The images in the Open Images dataset might be rotated with respect to the author’s intended rotation for a series of reasons explained below. We have now made the correct rotation information available in the CSVs ‘Image IDs’ files, so that users can recover this orientation when training their models if they find it appropriate. Possible values are: 0, 90, 180, and 270, which refer to the degrees (counterclockwise) that the image and boxes should be rotated (2.6% of images have non-null orientation). nan indicates that the image was not present in Flickr anymore, so no orientation was recovered.

For the curious reader

The 9 million images contained in the Open Images dataset were acquired from Flickr, selected among those that the users shared under a CC BY 2 license. Flickr images are stored using the JPEG file format, and are available in different sizes, including the original full-resolution image uploaded by the author. The original JPEG file (not the resizes) usually has EXIF metadata embedded in the file, with information such as the camera used, date and time the photo was taken, etc. One of such metadata is the orientation (rotation) of the photo, that is, how the camera was oriented with respect to the direction of gravity (detected by in-camera sensors such as inclinometers or accelerometers).

When a photo is taken, the set of pixels that the sensor captured are usually stored in a matrix, irrespective of the orientation of the camera in the real world. In other words, the top-left pixel in the matrix corresponds to the top-left pixel in the camera sensor. When the image is displayed, however, we usually would like to display the top-left corner "in the real world" on the top-left corner of the screen. Here is where the metadata comes into play: we recover the information of how the camera was oriented when the photo was taken and we rotate the image to display it correctly. Here you can find an illustrated explanation.

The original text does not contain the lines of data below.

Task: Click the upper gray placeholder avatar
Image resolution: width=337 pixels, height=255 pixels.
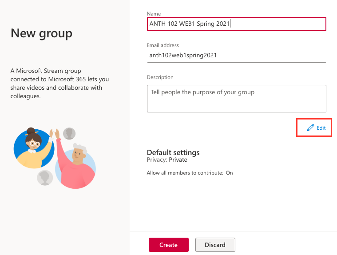Action: [69, 134]
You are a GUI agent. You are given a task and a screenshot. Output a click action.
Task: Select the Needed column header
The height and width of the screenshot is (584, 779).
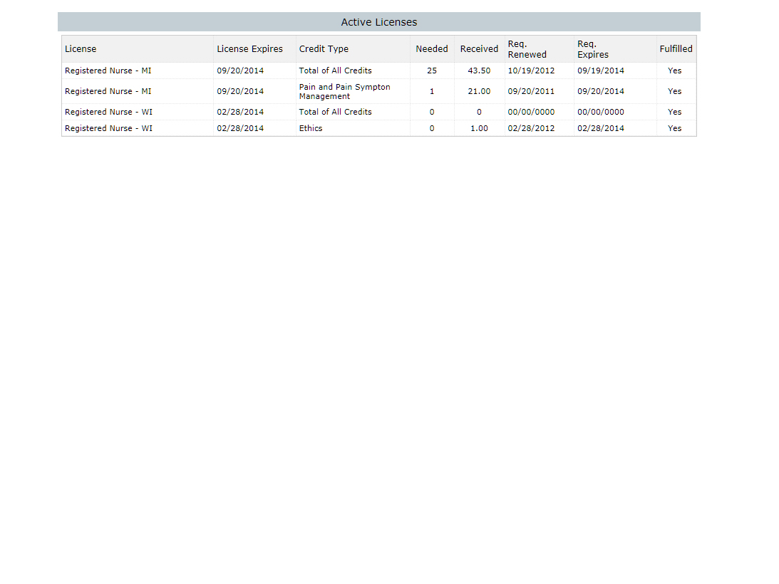coord(432,49)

For the sake of privacy preservation, all metadata was removed when the JPEG files were stored in CVDF or Figure Eight. Orientation metadata, however, was also removed, without rotating the pixels accordingly. This way, the bounding boxes were drawn on the image displayed as recorded from the sensor, without taking rotation into account. This means that those images with non-default orientation (2.6% of Open Images) look differently if downloaded from Open Images than the original one from Flickr. In particular, since the Open Images visualizer loads the images from Flickr, these images would be displayed with mismatching boxes if rotation was not compensated (the visualizer had actually this bug during the first days).

On top of that, Flickr users can rotate the images when they upload them. This information, however, is not stored in the JPEG files and it is only applied to the resizes, not to the original file. This implies that the original file and the resizes can have different orientations (see this original JPEG and this resize from the same image). Since the orientation of the resized images is the one chosen by the user, we assume it is the correct one.

Since orientation is an inherent and important cue of the images (the sky is usually on the top of the images), and for the sake of coherence with Flickr, we decided to recover the orientation information from the images that are still available at Flickr among the 9 million images in open images (85.5%). Since the resized JPEG files have no metadata, we recovered the right orientation by comparing the four possible orientations (or two in the case of non-square images) and detecting the one with the negligible mean square error. As a side product, we discovered funny images for which the error is the same no matter which orientation :).

We make the rotation information available in the CSVs ‘Image IDs’ files, so that users can recover the correct orientation when training their models if they find it appropriate. Possible values are: 0, 90, 180, and 270, which refer to the degrees (counterclockwise) that the image and boxes should be rotated. nan indicates that the image was not found in Flickr, so no orientation was recovered.